Demand for an effective bullying, sexual abuse, child abduction/trafficking, and violence prevention program has grown over the past two decades, with many states mandating school-based programs to help reverse violent and other adverse behaviors among children in schools. Currently, only 25% of school-based prevention programs have been shown to be somewhat effective in reducing peer victimization. Also, most successful bullying prevention programs do not align with nationally recommended safety guidelines deemed essential for effectively protecting children from victimization and violence. The radKIDS® Personal Empowerment and Safety Education Program is a school-based program developed in response to these national recommendations. radKIDS® uses activity-based skill training to help elementary aged children develop personal safety boundaries, critical thinking skills for responding to threats of danger, age-appropriate coping strategies for dealing with current and past victimization, self-assertiveness and physical skills for self-defense, communication skills for reporting incidences to parents/adults, and increasing child self-worth—the program’s cornerstone for personal safety and healthy development for elementary students.

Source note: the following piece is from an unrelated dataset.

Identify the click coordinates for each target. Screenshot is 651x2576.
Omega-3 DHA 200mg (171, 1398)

Within Phase I, we showed that online training, with enhanced student curriculum, met all benchmarks in instructor self-efficacy, knowledge gains, and program usability, acceptability, user satisfaction, consumer satisfaction, and fidelity of implementation. Within Phase II, our goals are to: 1) Complete full adaptation of radKIDS® instructor training and student instruction into a blended online/in-person instructor training and instructional delivery system that can be used for broad-scale dissemination among low income, rural and minority serving elementary schools, and 2) Conduct a clustered randomized trial with 40 elementary school, with one 4th grade classrooms per school, in the states of California, Oregon, Utah and Texas. We will assess a) student growth in knowledge, safety skill self-efficacy, confidence in help-seeking and in maintaining personal safety, and child self-esteem, and b) levels of instructor knowledge of student personal safety domains, usability of program, acceptability of program, consumer satisfaction, and fidelity of implementation. Exit interviews will be conducted with school administrators to assess program satisfaction and strategies for adoption and full implementation in schools. If the modified program is effective and practical for use in schools, wide-spread implementation as a result of effective marketing could have a large impact on public health by decreasing incidents and risks of victimization and reducing child trauma due to preventable violence, abuse, and injury.